[Stored dataset items]
'''

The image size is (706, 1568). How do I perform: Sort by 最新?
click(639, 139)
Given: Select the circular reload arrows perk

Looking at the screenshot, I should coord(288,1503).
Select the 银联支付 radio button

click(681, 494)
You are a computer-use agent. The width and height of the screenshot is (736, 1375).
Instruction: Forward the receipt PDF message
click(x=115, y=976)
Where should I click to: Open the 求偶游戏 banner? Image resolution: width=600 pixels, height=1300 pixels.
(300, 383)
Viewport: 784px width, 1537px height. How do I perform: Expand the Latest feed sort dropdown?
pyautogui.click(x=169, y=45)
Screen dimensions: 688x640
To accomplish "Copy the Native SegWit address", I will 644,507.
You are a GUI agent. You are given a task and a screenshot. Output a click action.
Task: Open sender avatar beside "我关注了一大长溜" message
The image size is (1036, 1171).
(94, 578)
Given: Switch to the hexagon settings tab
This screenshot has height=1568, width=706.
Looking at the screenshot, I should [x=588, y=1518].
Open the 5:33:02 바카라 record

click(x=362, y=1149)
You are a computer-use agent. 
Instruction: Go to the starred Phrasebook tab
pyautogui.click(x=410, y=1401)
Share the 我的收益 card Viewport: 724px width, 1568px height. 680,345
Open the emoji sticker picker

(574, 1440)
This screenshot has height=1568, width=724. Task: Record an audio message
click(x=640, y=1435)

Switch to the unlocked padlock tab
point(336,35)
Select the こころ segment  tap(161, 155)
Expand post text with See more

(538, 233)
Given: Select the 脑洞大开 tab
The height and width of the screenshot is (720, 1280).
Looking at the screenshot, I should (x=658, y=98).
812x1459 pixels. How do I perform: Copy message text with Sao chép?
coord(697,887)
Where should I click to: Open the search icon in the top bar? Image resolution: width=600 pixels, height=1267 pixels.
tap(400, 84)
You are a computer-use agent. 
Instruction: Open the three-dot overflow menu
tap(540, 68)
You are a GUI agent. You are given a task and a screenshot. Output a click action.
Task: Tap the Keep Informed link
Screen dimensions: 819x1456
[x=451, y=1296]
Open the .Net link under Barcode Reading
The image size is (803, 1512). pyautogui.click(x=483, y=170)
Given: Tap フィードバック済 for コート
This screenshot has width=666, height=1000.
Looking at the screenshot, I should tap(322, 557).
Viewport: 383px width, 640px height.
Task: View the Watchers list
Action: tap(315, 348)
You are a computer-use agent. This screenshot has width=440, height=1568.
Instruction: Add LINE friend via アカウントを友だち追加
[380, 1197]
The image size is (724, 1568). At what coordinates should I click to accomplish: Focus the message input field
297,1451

'''

**TASK INSTRUCTIONS**. Could you duplicate the items from the line with "Given: Select the 脑洞大开 tab" up to and including the last line of the items?

**TASK ANSWER**.
Given: Select the 脑洞大开 tab
The height and width of the screenshot is (720, 1280).
Looking at the screenshot, I should (x=658, y=98).
812x1459 pixels. How do I perform: Copy message text with Sao chép?
coord(697,887)
Where should I click to: Open the search icon in the top bar? Image resolution: width=600 pixels, height=1267 pixels.
tap(400, 84)
You are a computer-use agent. 
Instruction: Open the three-dot overflow menu
tap(540, 68)
You are a GUI agent. You are given a task and a screenshot. Output a click action.
Task: Tap the Keep Informed link
Screen dimensions: 819x1456
[x=451, y=1296]
Open the .Net link under Barcode Reading
The image size is (803, 1512). pyautogui.click(x=483, y=170)
Given: Tap フィードバック済 for コート
This screenshot has width=666, height=1000.
Looking at the screenshot, I should tap(322, 557).
Viewport: 383px width, 640px height.
Task: View the Watchers list
Action: tap(315, 348)
You are a computer-use agent. This screenshot has width=440, height=1568.
Instruction: Add LINE friend via アカウントを友だち追加
[380, 1197]
The image size is (724, 1568). At what coordinates should I click to accomplish: Focus the message input field
297,1451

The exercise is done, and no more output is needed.